HIS LAST FIGHT IN THE RING, AND ANOTHER FIGHT LATER.

BY LOUIS JOSEPH VANCE.


I.

THIS was to be his last fight—in the ring, at least. Of that the Spider felt sure, as he jumped over the ropes with a tawdry simulation of his one-time jauntiness. He was telling himself that he was a goner, a has-been. But he would fight this fight, anyhow; and after they had counted time on him—as they were bound to, he felt—he would quit it dead.

His opponent, the Harlem Smasher, lingered in his dressing-room; he was in no haste to win. Impatiently the Spider moved about within the squared circle, feeling of the padded posts, testing with his feet the resiliency of the padded flooring—pawing it with something in his manner suggestive of a veteran cavalry charger sniffing again the smell of powder.

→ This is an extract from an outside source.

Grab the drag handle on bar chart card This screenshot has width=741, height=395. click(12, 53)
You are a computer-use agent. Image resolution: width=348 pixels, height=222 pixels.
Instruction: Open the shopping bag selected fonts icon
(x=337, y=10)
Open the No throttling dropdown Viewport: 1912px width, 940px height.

The air was humid and foul with the reek of cheap beer and the fumes of doubtful cigars. Some two hundred men were herded together in the narrow confines of Maguire's secluded back room. They smoked, drank, spat ceaselessly, exchanging rude persiflage and making wagers in subdued tones. The gas in the chandelier above the ring flared yellow and smoky.

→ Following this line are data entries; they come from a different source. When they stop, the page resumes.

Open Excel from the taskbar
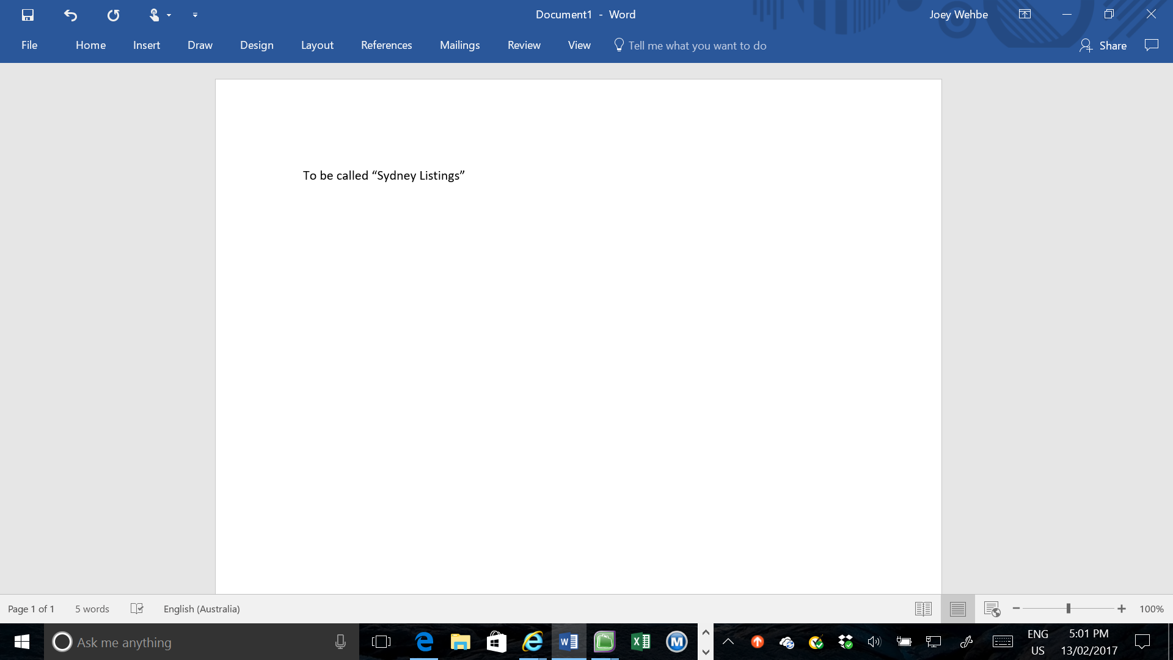point(640,642)
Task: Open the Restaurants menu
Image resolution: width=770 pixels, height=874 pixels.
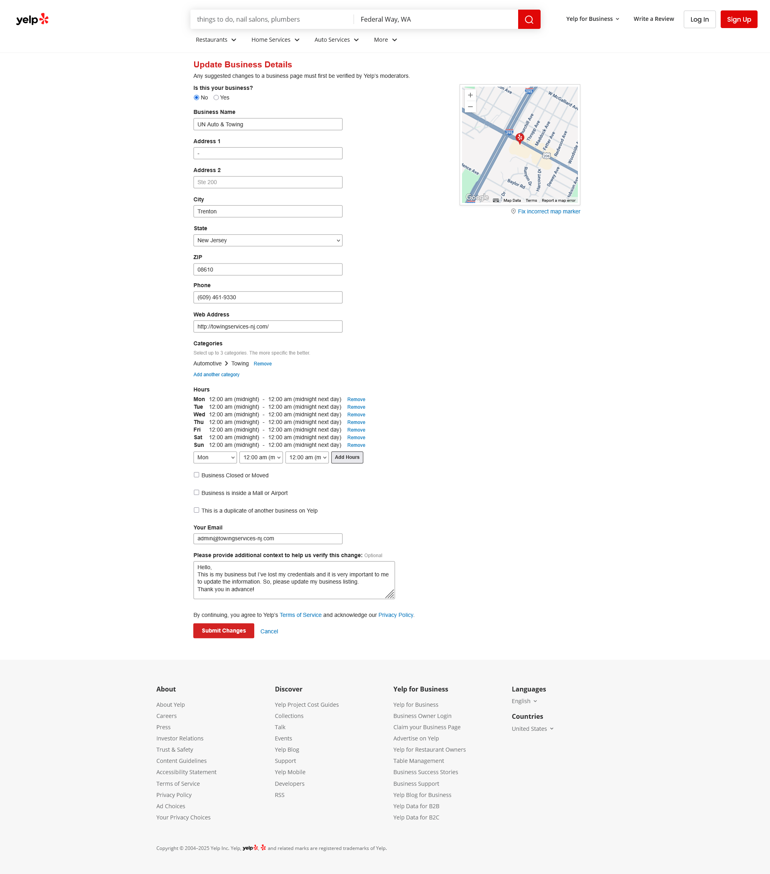Action: point(216,40)
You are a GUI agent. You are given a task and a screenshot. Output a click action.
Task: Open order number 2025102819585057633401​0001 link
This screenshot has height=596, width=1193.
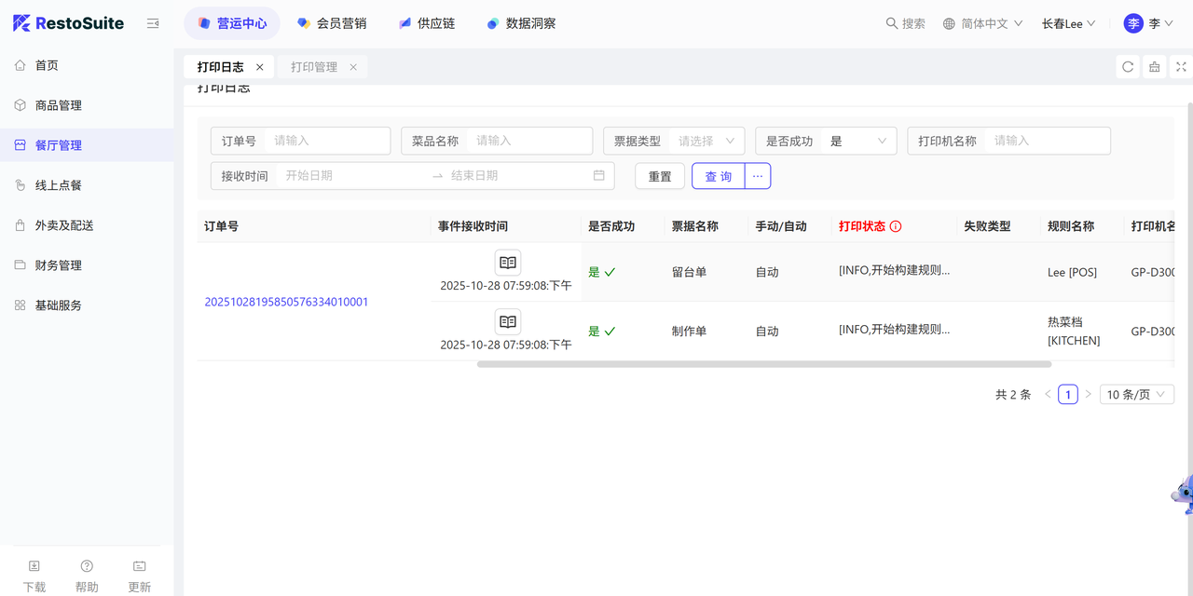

A faint disgust stirred within the Spider; hardened as he was, the faded, blowsy atmosphere well-nigh sickened him. Since noon of yesterday no food had passed his lips save a handful of free lunch which he had appropriated as he made his way through Maguire's crowded bar-room.

He moistened his dry, cracked lips with the tip of his tongue, furtively glancing out over the flushed sea of upturned faces; seeking a friendly eye, and finding none, in all that assemblage of calloused, indifferent, brutalized "sports." Somehow, he had felt that the encouragement of a well-wisher's presence at the ringside would have heartened him to put up a stiffer fight, to give the Harlem Smasher a run for the money. But no; even his own second, puffing a cheap cigarette as he squatted upon a stool in the corner of the ring, a coarse towel over the arm that held the sponge, was betting against his principal.

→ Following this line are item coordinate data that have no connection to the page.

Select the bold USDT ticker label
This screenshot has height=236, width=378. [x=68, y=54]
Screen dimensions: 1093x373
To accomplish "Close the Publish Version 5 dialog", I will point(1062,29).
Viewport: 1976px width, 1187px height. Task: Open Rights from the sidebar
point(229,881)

There was a stir at the door. The keeper opened it cautiously, to admit a party of three or four swells—young, careless men in evening dress, obviously something the worse for drink. The Spider looked them over anxiously, but they scarcely noticed him. Vaguely disheartened—if he could now be more so than before—he turned away, shading his red-rimmed eyes from the glare of the gasolier. He gulped convulsively. His last fight!

Suddenly the crowd was electrified by the appearance of the Harlem Smasher himself, boyish, smiling, throwing a confident word over the serried heads to an admirer. The heart of the Spider sank as the other vaulted over the ropes, a laugh on his lips; they were cheering him—but softly, that the police might not hear.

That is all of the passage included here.